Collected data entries
----------
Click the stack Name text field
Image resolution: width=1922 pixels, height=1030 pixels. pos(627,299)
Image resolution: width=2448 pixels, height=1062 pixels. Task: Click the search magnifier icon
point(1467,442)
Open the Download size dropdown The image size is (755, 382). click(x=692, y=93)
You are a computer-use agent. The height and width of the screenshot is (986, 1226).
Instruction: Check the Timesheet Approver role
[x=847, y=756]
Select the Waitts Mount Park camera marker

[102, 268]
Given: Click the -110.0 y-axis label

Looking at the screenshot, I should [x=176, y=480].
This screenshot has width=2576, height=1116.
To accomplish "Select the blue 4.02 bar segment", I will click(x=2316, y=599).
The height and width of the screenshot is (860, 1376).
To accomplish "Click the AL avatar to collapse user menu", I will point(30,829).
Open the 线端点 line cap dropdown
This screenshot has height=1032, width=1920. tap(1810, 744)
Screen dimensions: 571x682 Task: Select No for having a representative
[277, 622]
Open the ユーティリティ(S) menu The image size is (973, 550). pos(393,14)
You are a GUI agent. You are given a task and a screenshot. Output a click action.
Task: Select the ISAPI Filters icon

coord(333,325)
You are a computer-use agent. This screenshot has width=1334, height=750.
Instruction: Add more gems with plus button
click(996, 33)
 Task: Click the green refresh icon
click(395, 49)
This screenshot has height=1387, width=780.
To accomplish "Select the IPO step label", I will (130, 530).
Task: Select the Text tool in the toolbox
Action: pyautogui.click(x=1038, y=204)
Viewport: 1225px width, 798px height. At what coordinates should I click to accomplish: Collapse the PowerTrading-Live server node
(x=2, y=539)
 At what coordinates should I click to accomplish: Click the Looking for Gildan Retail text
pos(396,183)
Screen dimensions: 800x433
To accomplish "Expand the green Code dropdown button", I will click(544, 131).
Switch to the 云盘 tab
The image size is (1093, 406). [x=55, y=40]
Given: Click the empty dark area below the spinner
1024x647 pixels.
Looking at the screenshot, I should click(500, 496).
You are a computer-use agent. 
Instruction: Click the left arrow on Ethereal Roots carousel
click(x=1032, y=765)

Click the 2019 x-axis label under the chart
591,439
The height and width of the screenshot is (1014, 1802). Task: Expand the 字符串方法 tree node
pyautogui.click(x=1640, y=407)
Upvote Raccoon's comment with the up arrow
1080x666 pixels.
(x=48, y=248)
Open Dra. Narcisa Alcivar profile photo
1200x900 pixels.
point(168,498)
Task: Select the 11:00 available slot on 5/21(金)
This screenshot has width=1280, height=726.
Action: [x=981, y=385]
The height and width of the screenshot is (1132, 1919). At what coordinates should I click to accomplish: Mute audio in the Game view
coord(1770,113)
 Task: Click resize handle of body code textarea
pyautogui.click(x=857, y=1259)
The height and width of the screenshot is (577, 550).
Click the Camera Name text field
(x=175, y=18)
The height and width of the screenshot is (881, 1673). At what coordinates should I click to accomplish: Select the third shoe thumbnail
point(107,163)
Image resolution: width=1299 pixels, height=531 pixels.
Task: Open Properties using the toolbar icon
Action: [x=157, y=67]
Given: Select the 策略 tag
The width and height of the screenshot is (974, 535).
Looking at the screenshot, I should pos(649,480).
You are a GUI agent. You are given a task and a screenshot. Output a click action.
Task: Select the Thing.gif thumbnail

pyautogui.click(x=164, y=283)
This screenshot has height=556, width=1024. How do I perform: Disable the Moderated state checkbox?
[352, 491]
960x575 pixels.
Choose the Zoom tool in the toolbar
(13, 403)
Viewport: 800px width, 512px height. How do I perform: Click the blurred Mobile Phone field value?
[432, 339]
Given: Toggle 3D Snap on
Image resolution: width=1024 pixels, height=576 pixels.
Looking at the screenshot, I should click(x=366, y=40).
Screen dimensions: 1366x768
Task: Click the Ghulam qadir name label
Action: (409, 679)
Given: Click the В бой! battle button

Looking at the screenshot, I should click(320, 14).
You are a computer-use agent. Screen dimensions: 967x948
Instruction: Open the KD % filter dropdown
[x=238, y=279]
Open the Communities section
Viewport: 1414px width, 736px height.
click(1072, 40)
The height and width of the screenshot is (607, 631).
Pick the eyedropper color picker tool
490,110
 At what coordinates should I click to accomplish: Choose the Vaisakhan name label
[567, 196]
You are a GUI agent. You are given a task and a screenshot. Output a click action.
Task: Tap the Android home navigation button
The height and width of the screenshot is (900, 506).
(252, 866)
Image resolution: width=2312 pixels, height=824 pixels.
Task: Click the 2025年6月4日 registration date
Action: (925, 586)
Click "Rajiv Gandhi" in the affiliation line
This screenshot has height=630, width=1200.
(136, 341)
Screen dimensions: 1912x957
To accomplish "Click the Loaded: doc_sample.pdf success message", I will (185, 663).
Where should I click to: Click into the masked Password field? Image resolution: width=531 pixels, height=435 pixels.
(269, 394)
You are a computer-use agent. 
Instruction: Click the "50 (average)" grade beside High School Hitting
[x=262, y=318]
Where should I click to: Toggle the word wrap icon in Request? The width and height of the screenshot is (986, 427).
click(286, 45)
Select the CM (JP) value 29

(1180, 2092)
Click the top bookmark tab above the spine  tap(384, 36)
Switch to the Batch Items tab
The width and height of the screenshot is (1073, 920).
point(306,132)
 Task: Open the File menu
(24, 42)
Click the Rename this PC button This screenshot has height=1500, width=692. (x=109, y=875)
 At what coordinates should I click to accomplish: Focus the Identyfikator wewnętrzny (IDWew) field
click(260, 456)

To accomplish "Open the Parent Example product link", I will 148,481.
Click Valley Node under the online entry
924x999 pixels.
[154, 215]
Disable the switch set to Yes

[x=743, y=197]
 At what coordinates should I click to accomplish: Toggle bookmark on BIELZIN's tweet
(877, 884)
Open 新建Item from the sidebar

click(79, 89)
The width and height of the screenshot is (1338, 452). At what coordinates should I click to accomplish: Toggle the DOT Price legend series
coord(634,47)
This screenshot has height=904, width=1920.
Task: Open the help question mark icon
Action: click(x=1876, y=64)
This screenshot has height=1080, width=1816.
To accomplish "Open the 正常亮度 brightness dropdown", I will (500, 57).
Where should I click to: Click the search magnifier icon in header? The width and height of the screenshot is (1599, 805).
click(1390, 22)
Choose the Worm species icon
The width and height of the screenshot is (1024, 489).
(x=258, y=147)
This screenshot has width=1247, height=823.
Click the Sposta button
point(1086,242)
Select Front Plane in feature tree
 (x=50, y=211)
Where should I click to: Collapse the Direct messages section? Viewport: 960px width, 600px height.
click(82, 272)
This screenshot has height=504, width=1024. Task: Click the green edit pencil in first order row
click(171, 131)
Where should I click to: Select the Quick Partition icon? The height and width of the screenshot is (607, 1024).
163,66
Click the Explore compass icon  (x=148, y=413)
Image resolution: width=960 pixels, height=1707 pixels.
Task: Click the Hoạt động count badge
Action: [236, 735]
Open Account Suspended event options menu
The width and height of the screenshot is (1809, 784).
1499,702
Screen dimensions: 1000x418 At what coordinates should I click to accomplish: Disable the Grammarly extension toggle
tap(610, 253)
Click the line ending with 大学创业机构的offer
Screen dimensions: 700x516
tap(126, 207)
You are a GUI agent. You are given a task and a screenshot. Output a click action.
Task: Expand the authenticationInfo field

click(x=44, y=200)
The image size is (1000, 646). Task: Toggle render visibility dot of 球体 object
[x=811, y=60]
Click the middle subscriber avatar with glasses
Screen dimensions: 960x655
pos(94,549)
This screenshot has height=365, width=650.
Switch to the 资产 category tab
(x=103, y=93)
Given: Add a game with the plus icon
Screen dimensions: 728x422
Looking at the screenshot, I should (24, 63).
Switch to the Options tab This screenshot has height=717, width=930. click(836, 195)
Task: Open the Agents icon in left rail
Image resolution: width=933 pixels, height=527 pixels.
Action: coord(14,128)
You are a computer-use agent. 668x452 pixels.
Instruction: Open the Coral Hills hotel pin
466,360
----------
EXERCISE PROMPT
Print exactly the lines from the beginning of the entries through the line with "Open the Download". Output nothing more.

ANSWER TO THIS PROBLEM
Click the stack Name text field
Image resolution: width=1922 pixels, height=1030 pixels. pos(627,299)
Image resolution: width=2448 pixels, height=1062 pixels. Task: Click the search magnifier icon
point(1467,442)
Open the Download size dropdown The image size is (755, 382). click(x=692, y=93)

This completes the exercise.